Second, the Court found no plausible allegations of a scan of face geometry because “Plaintiff’s Complaint does not include factual allegations about the hashes including that it conducts a face geometry scan of individuals in the photo.” Martell, 2024 WL 3011353, at *3. Instead, the Court found, obtaining a scan of face geometry means “zero[ing] in on [a face’s] unique contours to create a ‘template’ that maps and records [the individual’s] distinct facial measurements.” Id.

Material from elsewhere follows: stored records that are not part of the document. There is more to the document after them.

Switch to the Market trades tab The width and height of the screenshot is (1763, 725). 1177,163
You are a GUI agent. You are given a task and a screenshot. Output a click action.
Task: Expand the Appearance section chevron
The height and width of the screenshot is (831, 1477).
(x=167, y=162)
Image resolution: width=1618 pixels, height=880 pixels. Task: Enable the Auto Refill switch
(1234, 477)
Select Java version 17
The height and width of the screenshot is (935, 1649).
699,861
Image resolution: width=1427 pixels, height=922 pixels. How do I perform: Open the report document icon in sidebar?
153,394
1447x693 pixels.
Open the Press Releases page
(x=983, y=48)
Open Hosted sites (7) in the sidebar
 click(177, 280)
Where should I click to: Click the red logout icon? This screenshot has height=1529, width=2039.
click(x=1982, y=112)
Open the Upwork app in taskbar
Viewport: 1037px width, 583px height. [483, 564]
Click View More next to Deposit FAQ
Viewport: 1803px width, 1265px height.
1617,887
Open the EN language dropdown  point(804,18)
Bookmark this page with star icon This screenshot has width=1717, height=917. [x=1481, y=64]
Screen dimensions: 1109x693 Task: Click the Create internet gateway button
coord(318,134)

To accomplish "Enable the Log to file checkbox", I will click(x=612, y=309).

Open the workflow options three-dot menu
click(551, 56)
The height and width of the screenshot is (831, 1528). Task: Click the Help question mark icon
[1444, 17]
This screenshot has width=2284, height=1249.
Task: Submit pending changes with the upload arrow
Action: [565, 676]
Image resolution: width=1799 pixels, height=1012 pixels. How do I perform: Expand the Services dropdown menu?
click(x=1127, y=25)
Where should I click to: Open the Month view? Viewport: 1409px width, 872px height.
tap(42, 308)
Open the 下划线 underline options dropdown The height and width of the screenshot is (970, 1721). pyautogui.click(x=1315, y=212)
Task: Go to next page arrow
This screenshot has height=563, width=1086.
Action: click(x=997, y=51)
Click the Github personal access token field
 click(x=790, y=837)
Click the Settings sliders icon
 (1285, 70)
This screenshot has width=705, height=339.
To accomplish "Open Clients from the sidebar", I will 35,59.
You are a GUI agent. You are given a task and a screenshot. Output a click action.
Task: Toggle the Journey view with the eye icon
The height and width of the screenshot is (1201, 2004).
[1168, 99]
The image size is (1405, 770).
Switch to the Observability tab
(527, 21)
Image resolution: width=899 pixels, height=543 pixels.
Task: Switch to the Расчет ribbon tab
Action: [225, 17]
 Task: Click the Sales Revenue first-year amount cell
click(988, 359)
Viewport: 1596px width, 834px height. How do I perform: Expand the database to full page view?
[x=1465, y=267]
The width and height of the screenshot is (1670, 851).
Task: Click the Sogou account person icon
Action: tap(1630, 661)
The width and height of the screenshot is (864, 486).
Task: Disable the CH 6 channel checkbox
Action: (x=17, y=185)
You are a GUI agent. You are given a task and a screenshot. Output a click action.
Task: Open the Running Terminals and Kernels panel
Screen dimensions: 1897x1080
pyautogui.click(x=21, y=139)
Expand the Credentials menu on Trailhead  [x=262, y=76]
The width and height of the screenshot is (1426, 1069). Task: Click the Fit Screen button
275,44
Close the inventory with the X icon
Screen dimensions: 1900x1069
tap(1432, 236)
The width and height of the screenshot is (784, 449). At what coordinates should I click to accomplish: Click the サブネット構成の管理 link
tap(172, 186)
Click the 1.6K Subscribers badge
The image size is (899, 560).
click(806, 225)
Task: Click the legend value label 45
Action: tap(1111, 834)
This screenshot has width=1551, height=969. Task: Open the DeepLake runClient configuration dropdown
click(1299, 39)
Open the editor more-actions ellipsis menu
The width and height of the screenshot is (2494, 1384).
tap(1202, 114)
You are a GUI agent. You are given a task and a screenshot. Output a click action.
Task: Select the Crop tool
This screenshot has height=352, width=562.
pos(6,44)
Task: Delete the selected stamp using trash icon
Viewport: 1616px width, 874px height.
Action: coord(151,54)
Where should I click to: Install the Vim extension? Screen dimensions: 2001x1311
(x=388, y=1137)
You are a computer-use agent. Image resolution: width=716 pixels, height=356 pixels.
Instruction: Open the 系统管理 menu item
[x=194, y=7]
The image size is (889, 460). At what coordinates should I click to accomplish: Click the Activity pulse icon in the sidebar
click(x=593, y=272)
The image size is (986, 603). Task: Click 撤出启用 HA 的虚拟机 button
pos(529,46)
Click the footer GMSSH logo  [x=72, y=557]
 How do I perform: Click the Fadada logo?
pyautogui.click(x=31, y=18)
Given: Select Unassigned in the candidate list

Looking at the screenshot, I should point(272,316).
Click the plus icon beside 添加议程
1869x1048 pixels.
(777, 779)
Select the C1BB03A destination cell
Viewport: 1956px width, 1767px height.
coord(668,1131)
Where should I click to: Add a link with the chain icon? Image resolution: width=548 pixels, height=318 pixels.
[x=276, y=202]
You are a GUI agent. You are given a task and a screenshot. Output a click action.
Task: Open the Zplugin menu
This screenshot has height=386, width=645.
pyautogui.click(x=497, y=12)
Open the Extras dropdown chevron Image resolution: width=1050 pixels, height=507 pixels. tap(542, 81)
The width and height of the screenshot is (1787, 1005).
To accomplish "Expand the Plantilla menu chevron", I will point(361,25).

This holding is significant and has potential implications for BIPA suits based on AI‑based, modern facial recognition systems in which the AI transforms photographs into numerical expressions that can be compared to determine their similarity, similar to the way X Corp.’s PhotoDNA transformed a photograph containing a face into a unique numerical hash. Older, non-AI facial recognition systems in place at the time of the BIPA’s enactment in 2008, by contrast, attempt to identify individuals by using measurements of face geometry that identify distinguishing features of each subject’s face. These older systems construct a facial graph from key landmarks such as the corners of the eyes, tip of the nose, corners of the mouth, and chin. Does AI-based facial recognition — which does not “map[] and record[] … distinct facial measurements” (id. at *3) like these older systems — perform a scan of face geometry under the BIPA? One court addressing this question raised in opposing summary judgment briefs and opined on by opposing experts held: “This is a quintessential dispute of fact for the jury to decide.” In Re Facebook Biometric Info. Priv. Litig., 2018 WL 2197546, at *3 (N.D. Cal. May 14, 2018). In short, whether AI-based facial recognitions systems violate the BIPA remains “the subject of debate.” “The Sedona Conference U.S. Biometric Systems Privacy Primer,” The Sedona Conference Journal, vol. 25, at 200 (May 2024). The Court’s holding in Martell adds to this mosiac and suggests that plaintiffs challenging AI-based facial recognition systems under the BIPA will have significant hurdles to prove that the technology obtains a scan of face geometry.
Implications for Companies
The Court’s dismissal of conclusory allegations is a win for defendants’ whose cutting-edge technologies neither perform facial recognition nor record distinct facial measurements as part of any facial recognition process. While undoubtedly litigation over the BIPA will continue, the Martell decision supplies useful precedent for companies facing BIPA lawsuits containing insufficient allegations that they have obtained a scan of facial geometry unique to an individual.